[[ Records supplied, beginning ]]

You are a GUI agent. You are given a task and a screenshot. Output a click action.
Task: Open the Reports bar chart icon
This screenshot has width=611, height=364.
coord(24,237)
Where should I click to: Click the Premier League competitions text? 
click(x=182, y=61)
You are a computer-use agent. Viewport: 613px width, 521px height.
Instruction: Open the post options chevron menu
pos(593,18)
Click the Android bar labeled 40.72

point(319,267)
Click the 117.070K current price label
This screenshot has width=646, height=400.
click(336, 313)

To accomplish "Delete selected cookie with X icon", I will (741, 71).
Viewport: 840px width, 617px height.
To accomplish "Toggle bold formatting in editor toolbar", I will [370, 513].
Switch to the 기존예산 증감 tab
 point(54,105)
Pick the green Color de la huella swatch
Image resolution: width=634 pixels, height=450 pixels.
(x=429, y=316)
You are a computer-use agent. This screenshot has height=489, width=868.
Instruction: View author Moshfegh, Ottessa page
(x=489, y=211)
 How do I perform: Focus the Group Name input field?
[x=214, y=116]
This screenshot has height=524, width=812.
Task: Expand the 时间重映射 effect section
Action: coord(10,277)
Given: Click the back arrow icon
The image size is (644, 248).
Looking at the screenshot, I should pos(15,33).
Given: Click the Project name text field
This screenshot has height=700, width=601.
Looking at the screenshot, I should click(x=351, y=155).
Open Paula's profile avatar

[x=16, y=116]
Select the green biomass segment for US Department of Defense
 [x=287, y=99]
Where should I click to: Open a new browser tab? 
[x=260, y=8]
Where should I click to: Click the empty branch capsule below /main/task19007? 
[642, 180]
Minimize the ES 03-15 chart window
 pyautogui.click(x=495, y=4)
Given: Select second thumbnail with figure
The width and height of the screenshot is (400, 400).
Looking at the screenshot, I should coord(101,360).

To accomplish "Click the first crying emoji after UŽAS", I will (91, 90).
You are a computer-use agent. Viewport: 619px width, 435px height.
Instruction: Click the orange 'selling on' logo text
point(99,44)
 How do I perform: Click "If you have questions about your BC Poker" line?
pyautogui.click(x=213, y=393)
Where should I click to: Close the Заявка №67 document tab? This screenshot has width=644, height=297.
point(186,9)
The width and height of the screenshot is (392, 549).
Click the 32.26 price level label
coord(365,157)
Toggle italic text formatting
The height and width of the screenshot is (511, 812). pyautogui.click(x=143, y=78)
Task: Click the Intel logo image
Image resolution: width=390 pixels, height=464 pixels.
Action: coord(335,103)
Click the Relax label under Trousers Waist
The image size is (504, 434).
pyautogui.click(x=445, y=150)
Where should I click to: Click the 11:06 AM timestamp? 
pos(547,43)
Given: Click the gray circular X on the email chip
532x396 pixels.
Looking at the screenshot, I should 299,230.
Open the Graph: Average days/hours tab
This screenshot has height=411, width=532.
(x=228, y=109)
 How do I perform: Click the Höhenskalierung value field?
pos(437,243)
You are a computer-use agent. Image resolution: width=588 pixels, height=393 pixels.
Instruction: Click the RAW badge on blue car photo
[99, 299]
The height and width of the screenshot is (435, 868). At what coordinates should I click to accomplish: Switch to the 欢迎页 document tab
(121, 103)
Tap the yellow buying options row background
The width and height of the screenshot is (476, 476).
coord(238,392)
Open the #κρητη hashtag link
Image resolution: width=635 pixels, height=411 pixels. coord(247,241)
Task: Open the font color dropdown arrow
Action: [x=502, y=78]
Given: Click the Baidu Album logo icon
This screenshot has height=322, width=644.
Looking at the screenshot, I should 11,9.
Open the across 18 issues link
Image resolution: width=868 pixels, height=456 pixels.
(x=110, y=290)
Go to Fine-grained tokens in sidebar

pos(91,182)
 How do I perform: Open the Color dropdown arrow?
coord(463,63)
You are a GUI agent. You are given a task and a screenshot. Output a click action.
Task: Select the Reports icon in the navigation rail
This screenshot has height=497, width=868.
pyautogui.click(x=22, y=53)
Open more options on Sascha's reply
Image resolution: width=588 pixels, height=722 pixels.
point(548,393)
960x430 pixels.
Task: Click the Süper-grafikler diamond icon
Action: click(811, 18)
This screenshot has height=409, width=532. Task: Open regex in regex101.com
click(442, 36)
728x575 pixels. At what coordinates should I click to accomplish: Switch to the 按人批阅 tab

[[ Records supplied, end ]]

Go through the data, and copy each line in which the word "Viewport" appears.

You are a computer-use agent. Viewport: 613px width, 521px height.
Viewport: 840px width, 617px height.
You are a computer-use agent. Viewport: 619px width, 435px height.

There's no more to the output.